You would think that protecting people’s privacy is a given. But some researchers, primarily those whose work depends on the existing approach to data privacy, have a different view. These changes, they say, will make it harder for researchers to do their jobs in practice, while the privacy risks the Census Bureau protects against are largely theoretical.
Remember: we have shown that risk is not theoretical. Here’s a bit of how we did it.
We put together a complete list of people under 18 in each census block so that we could know their age, sex, race and ethnicity in 2010. Then we matched this list with the analogous list in 2020 to find people now. 10 years older and with a different declared sex. This method, called the reconstruction-encouraged linking attack, only requires publicly available datasets. When we reviewed it and presented it officially to the census, it was strong and disturbing enough to inspire researchers at Boston University and Harvard University to contact us for more details about our work.

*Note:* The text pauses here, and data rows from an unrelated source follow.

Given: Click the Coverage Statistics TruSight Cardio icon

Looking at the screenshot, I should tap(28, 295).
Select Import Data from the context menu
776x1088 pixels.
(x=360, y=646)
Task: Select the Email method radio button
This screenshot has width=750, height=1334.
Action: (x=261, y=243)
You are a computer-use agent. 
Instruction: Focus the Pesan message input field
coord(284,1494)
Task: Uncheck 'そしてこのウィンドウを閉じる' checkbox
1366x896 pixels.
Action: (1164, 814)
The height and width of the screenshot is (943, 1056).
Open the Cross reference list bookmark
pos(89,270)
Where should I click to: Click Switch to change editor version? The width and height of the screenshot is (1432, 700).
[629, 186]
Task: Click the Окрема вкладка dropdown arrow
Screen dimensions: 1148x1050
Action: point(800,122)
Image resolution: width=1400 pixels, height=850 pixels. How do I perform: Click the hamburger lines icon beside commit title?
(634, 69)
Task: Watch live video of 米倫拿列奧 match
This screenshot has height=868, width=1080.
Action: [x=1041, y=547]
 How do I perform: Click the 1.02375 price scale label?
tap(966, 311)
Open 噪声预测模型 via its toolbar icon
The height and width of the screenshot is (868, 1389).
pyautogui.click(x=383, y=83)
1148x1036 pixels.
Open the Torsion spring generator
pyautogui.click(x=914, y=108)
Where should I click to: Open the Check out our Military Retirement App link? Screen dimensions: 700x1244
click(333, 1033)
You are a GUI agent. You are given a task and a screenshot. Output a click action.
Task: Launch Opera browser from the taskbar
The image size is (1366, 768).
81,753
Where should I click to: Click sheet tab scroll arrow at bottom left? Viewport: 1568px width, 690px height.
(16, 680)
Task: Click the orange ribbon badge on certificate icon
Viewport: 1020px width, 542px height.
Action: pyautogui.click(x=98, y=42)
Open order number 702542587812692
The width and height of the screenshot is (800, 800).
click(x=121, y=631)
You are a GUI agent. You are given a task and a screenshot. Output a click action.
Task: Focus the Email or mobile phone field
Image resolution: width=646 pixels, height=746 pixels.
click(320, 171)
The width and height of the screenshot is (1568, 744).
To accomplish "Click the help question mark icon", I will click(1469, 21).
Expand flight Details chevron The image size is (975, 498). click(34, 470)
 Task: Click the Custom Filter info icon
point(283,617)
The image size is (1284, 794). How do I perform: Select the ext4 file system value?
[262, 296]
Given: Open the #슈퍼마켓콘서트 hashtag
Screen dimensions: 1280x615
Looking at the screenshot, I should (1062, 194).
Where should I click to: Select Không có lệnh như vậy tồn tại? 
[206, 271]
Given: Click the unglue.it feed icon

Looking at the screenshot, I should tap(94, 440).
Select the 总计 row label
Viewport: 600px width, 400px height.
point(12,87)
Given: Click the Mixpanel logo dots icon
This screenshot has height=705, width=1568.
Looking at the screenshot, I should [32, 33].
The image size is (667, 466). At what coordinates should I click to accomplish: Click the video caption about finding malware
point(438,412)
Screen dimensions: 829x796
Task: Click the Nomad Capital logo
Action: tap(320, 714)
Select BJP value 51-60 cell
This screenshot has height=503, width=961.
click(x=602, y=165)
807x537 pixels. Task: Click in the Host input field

We’ve simulated what a bad actor might do, so how do you make sure attacks like this don’t happen? The Census Bureau takes this aspect of privacy seriously, and researchers using this data should not stand in the way.
The census was carried out at great expense and hard work, and we will all benefit from the data produced by this effort. But that data can also do harm, and the Census Bureau’s work to protect privacy has gone a long way to mitigating that risk. We must encourage them to continue.
This is an opinion and analytical article, and the opinions expressed by the author or authors are not necessarily those of American scientist.